QUINCY -- The Illinois Commerce Commission recently launched an 18-month study to investigate the use of emerging technologies to improve the state's electric grid.
The "NextGrid: Illinois' Utility of the Future" study is the cooperative effort of the ICC, Ameren Illinois, ComEd, and the Electrical and Computer Engineering Department at the University of Illinois. ICC Chairman Brien J. Sheahan described NextGrid as a "consumer-focused collaborative study to transform Illinois' energy landscape and economy." The study is prompted by innovations in technology and energy efficiency, and the push for renewable energy sources such as wind and solar.
"By bringing together stakeholders and experts in technology, energy, business and government -- as well as consumer advocates -- we will produce a clear blueprint to guide us into the future," ICC Executive Director Cholly Smith said.
The NextGrid study builds on a clean-energy push in Illinois that has included legislation, such as the Energy Infrastructure Modernization Act and the Future Energy Jobs Act, aimed at transforming the energy industry.

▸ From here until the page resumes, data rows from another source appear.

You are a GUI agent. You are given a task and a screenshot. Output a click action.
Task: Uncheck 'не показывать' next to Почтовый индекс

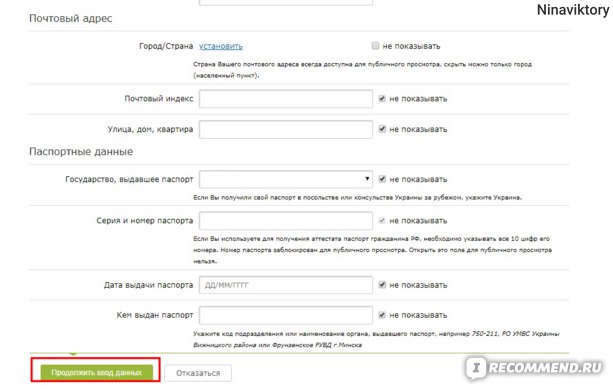(x=382, y=99)
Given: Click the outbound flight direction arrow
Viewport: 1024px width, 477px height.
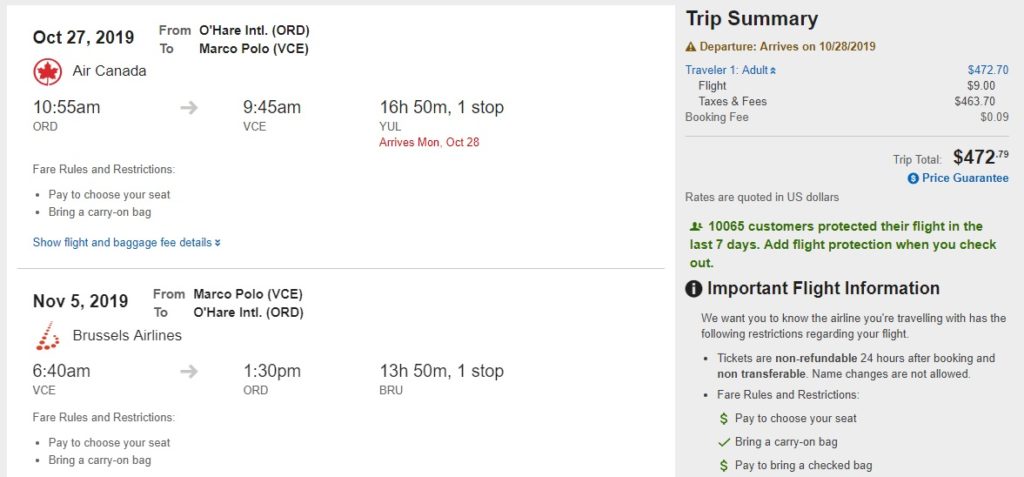Looking at the screenshot, I should pos(189,108).
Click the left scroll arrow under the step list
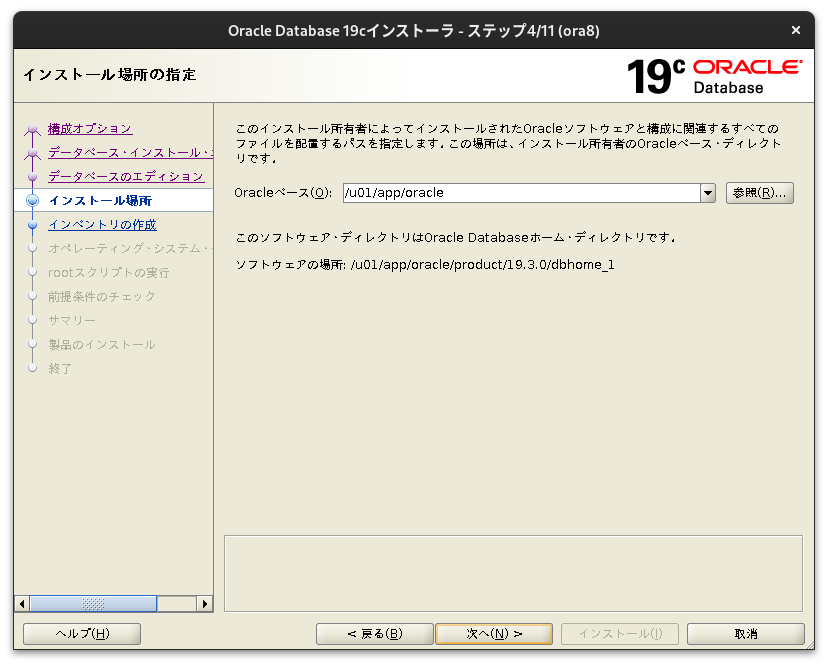828x666 pixels. 23,603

NextGrid comes on the heels of a recent report by M.J. Bradley and Associates, commissioned by the Charge Up Midwest coalition, that found the widespread adoption of electric vehicles in Illinois could spark up to $43 billion in benefits -- from reduced utility bills, savings on fuel and vehicle expenses, and carbon pollution reduction -- by 2050.
"This has never been done before, to quantify the statewide benefits of electric vehicles," said Noah Garcia, transportation policy analyst of the Natural Resources Defense Council.
Garcia said the expanded use of electric vehicles would have a significant effect on greenhouse gas emissions and could prompt savings that benefit all utility customers -- even people who do not drive electric vehicles.
"The time scale is still a few decades in the future, but I think it's important to plan for electric vehicles now," he said.
A lack of charging infrastructure in Illinois presents a barrier to the widespread use of electric vehicles, Garcia said.
"It's hard to imagine purchasing an electric vehicle if you don't have a charging station at home or on your commute," he said.
Charging infrastructure is particularly sparse in rural areas such as Adams County. Garcia said the NextGrid study has the potential to get utility providers engaged in the push to go green, which could help expand such infrastructure beyond metropolitan areas.
"There are definitely bigger hurdles in smaller areas," he said, "but if utilities are committed to reaching out and providing infrastructure, the urban and rural divide should wash away."